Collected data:

[Start of Attachment]

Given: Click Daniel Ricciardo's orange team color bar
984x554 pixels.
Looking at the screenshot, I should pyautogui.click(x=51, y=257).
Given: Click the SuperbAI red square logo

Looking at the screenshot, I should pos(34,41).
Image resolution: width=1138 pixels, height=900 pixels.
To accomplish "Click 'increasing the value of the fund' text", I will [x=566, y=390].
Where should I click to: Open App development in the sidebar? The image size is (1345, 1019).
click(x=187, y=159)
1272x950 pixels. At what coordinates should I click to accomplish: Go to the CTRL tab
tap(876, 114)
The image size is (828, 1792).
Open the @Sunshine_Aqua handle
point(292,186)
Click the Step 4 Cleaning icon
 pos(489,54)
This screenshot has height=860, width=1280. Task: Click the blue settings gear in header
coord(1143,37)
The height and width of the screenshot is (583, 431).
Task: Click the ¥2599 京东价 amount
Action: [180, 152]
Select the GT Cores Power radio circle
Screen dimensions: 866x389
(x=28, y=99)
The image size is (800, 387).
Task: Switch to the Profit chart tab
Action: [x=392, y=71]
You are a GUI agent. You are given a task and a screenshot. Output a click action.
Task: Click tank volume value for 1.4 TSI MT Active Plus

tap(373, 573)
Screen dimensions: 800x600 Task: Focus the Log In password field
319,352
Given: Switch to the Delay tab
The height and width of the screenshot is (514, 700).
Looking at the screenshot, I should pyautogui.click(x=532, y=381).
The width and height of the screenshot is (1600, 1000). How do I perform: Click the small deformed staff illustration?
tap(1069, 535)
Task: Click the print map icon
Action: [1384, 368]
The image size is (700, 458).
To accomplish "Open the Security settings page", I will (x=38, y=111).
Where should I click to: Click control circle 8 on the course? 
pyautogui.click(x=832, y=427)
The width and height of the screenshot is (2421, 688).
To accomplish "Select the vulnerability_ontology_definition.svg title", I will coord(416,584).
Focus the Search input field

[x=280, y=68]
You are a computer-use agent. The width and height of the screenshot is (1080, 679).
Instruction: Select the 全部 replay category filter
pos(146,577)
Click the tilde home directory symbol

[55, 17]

[End of Attachment]

When a line of the entries above contains the word "agent", include it in a tally, then give that tally alone.

* Result of this task
2